#### [Supplied entries]
= = = = =
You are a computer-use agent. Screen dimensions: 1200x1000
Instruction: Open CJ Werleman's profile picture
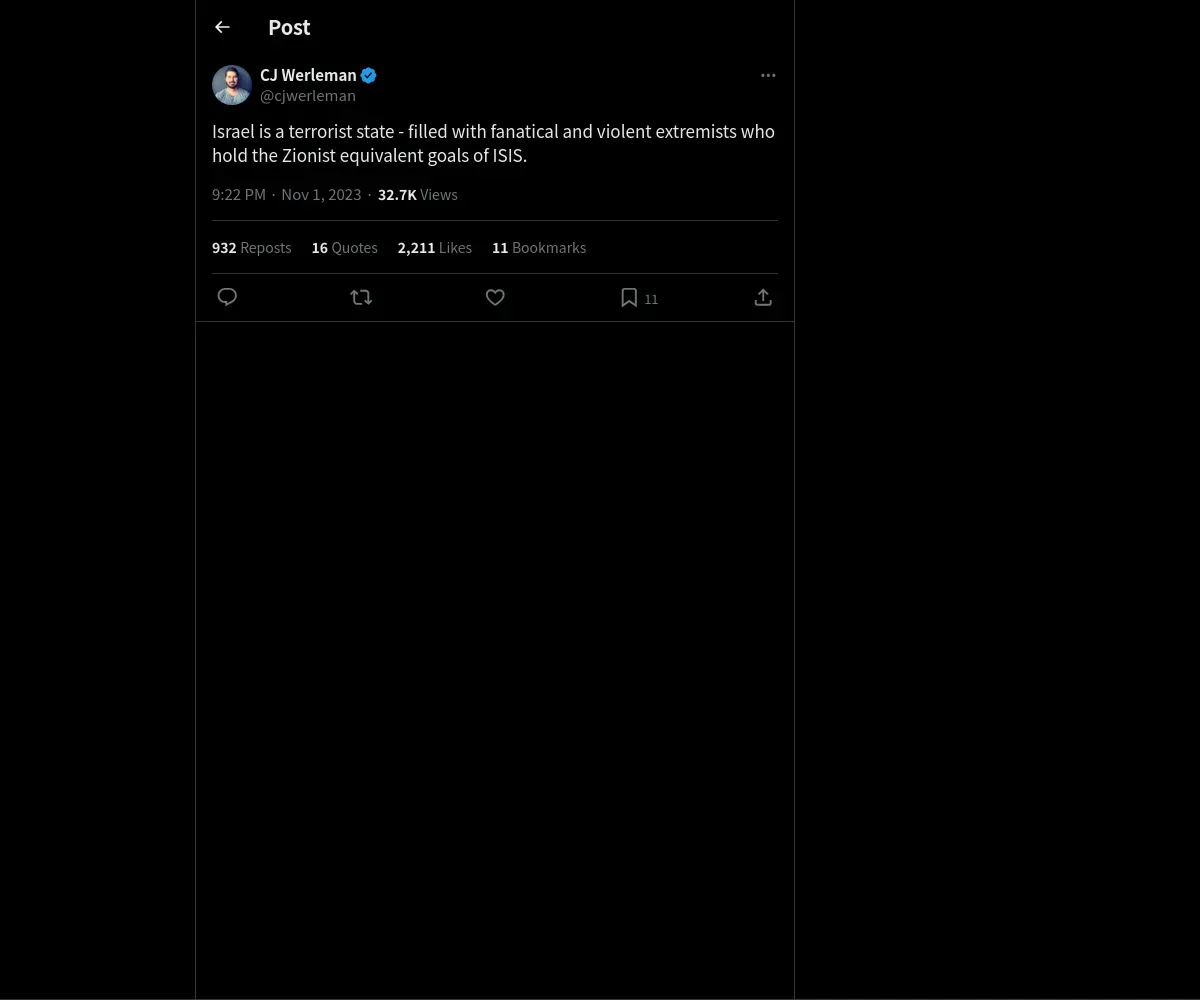click(x=232, y=85)
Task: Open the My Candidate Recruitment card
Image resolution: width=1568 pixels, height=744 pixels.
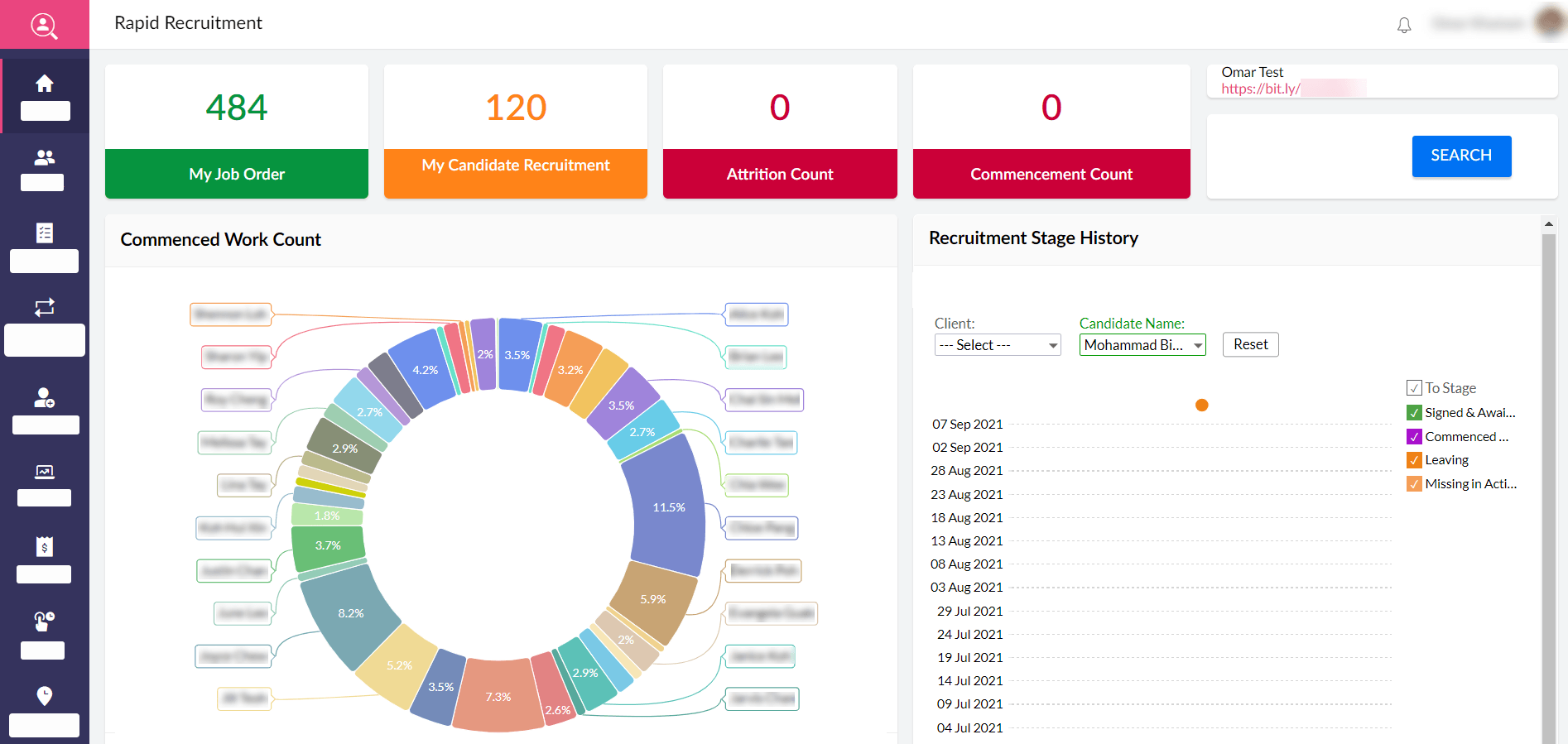Action: point(515,132)
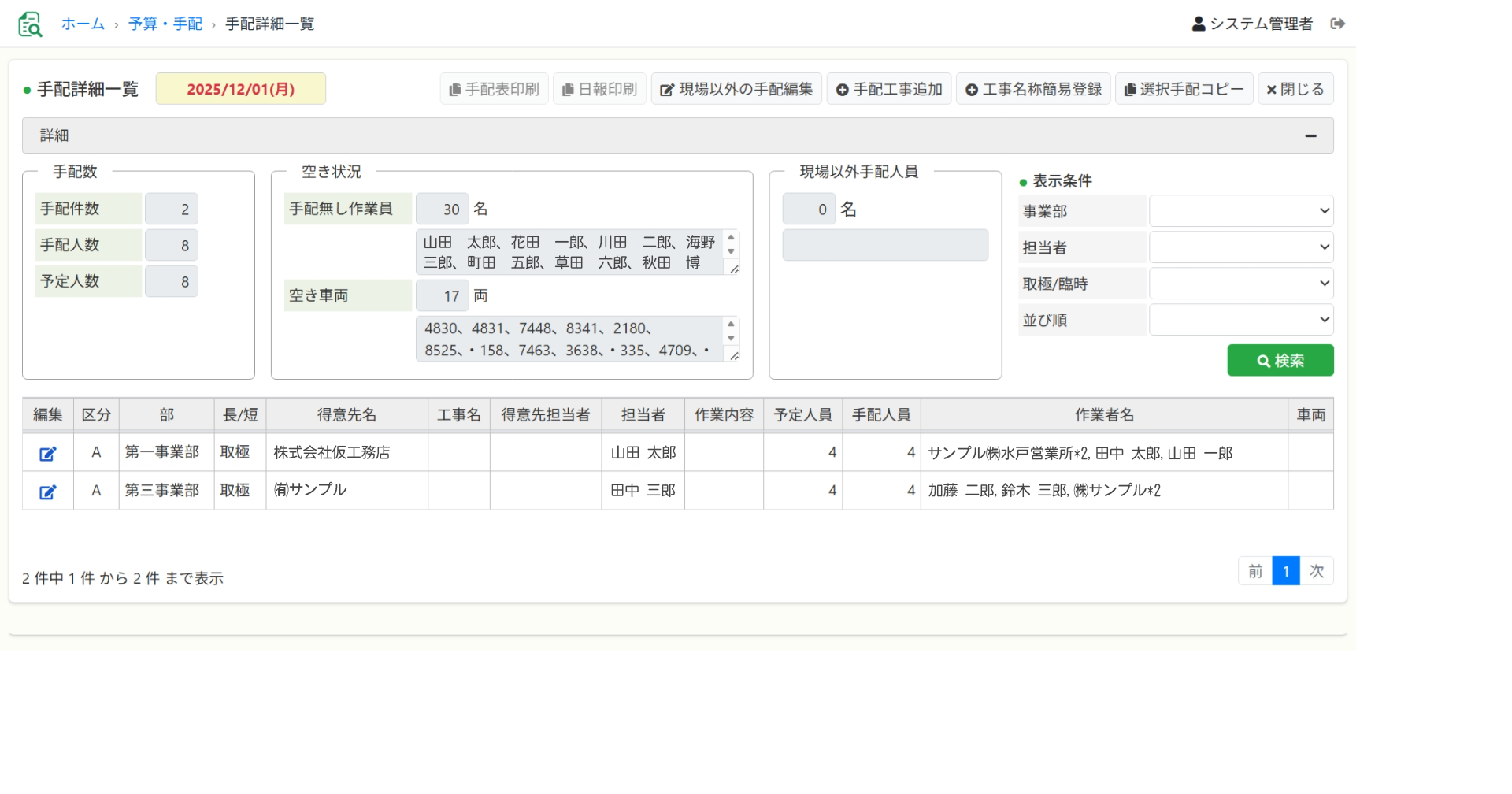Sort table by 得意先名 column header
The image size is (1512, 794).
(x=346, y=415)
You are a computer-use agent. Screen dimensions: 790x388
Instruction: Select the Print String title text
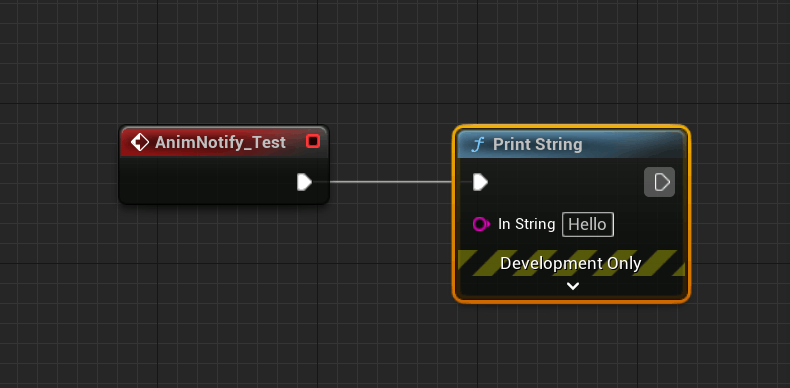(538, 145)
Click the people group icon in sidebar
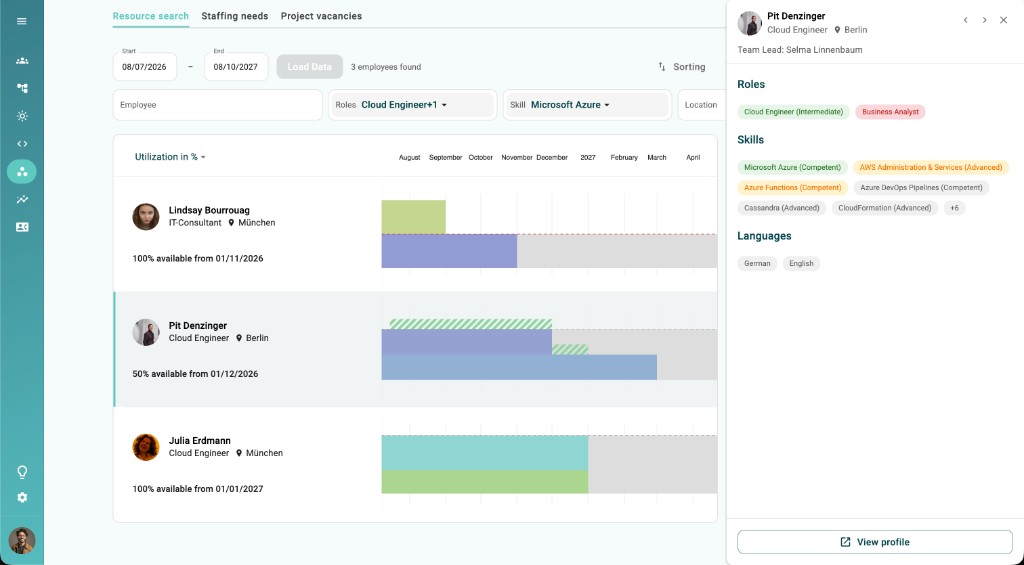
= = = = =
#### [Task to complete]
With the pictures removed, set down every line of the listing above exactly.

#### [Exercise result]
You are a computer-use agent. Screen dimensions: 1200x1000
Instruction: Open CJ Werleman's profile picture
click(x=232, y=85)
Task: Open the My Candidate Recruitment card
Image resolution: width=1568 pixels, height=744 pixels.
Action: point(515,132)
Sort table by 得意先名 column header
The image size is (1512, 794).
(x=346, y=415)
You are a computer-use agent. Screen dimensions: 790x388
Instruction: Select the Print String title text
(538, 145)
Click the people group icon in sidebar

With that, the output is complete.